Your partner and child disappear from the tiny island where you were on holiday together. Three days later, they are back. But are they the same?
Chopin’s heart was buried in his homeland, taken from Paris to Warsaw by coach and smuggled across the border under his sister’s crinoline skirts.
When Tsar Peter I had a collection of rare anatomical specimens shipped from the Netherlands, there was just one problem. They were pickled in brandy, and the sailors began to drink it…
These are just some of a loosely-woven collection of short stories, fragments and observations on the geography of the body and the land, interspersed with splendid maps, perfect for reading disjointedly as you pass through the torture of airport security and waiting at the gate. Which is just what I did, on holiday a few weeks ago.

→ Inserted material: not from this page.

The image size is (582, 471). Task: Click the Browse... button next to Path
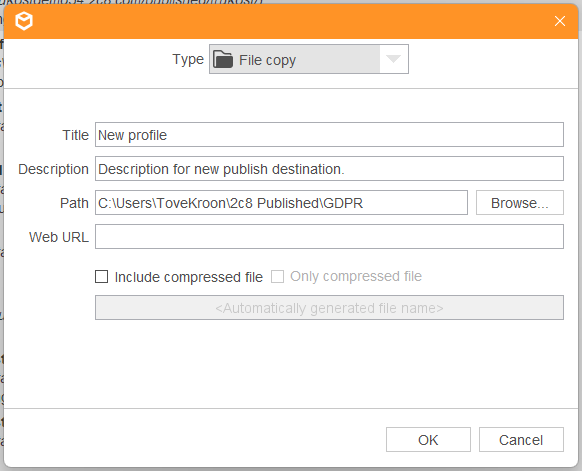tap(520, 203)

In 2008 Olga Tokarczuk’s Bieguni (Flights) got Poland’s top book award, the Nike Prize. It’s on the way to being translated into over a dozen languages, but not into English – yet. Her regular translator into English, Antonia Lloyd-Jones, has translated from the opening, however.

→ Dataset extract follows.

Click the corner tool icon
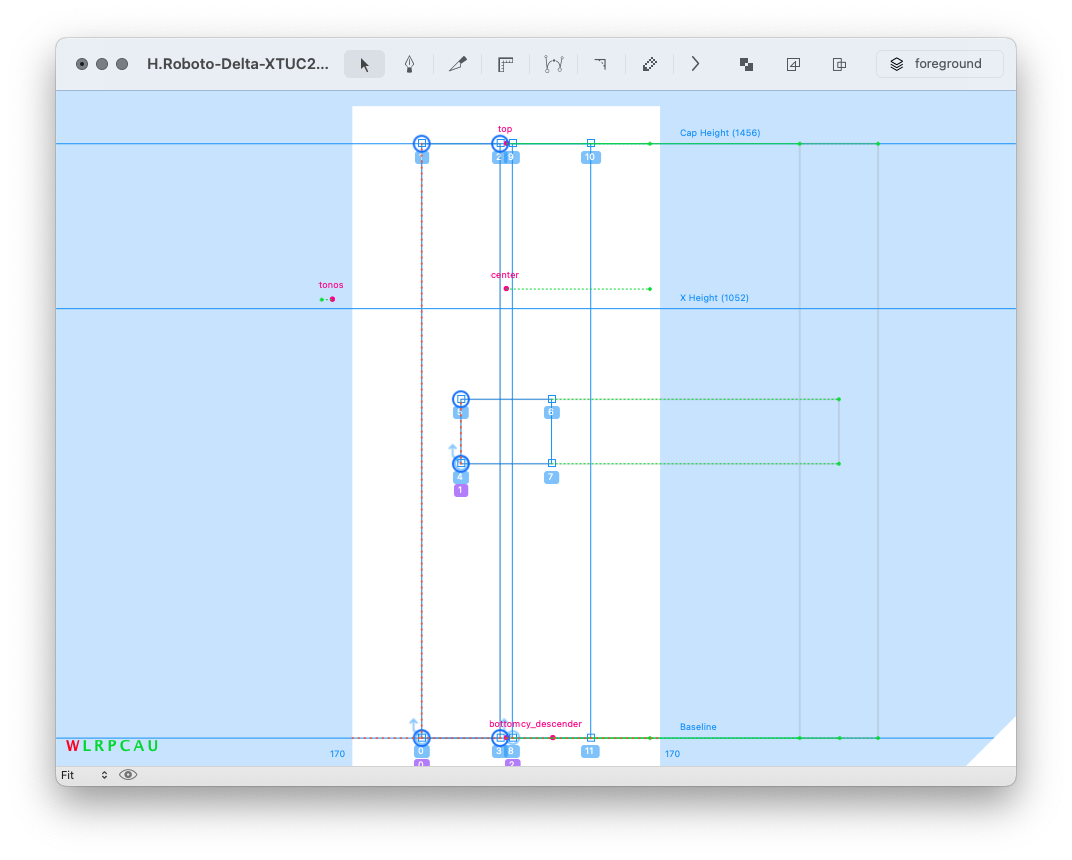This screenshot has height=860, width=1072. [600, 64]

Tokarczuk is that rare thing, a writer who is genuinely popular with both readers and critics. You can get a taste of her writing about travel here or about other things from Twisted Spoon, who published her Prawiek i inne czasy (Primeval and Other Times) in English.
Here’s my translation of one of my favourite extracts from Bieguni (pp.199-200):
The tongue is the strongest human muscle
There are countries where people speak English. But they don’t speak like us; we have our own language hidden in our hand luggage, in our make-up bags; we only use English when we’re travelling, in foreign countries and with foreigners. It’s hard to imagine, but English is their real language! Often their only one. They don’t have anything to turn to or return to in moments of doubt.

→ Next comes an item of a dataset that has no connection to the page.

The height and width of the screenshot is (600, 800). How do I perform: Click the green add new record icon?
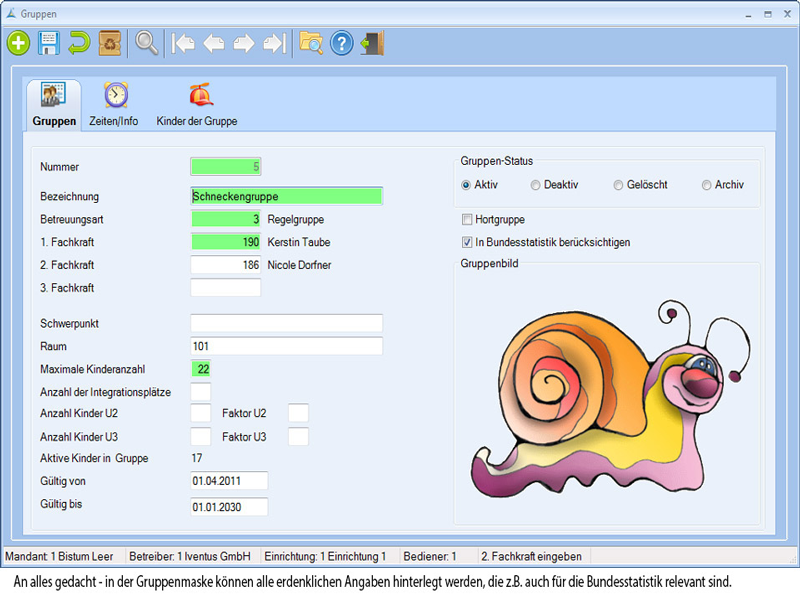point(18,43)
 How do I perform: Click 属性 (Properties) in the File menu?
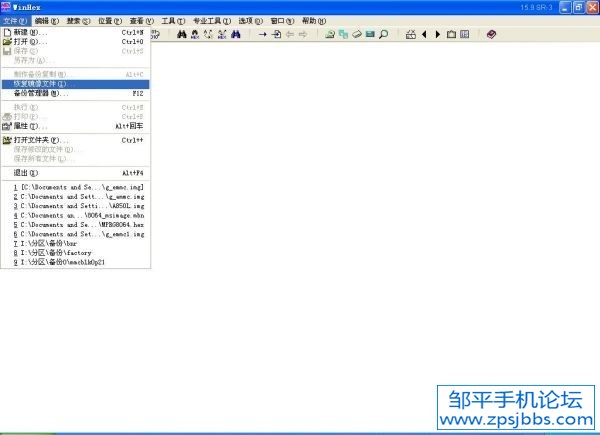(30, 126)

How lost they must feel in a world where every instruction, every word of the stupidest song, restaurant menu, the most trivial business correspondence, the buttons in the lift, are in their private language. When they speak, they can be understood by anyone at any moment, their notes probably have to be specially encrypted. Wherever they find themselves, everyone has unlimited access to them, everyone and everything.
There are already projects, I’ve heard, to give them protected status, perhaps even to assign them some small language, from those dead ones that no-one needs anymore, so that they could have something for themselves, of their own.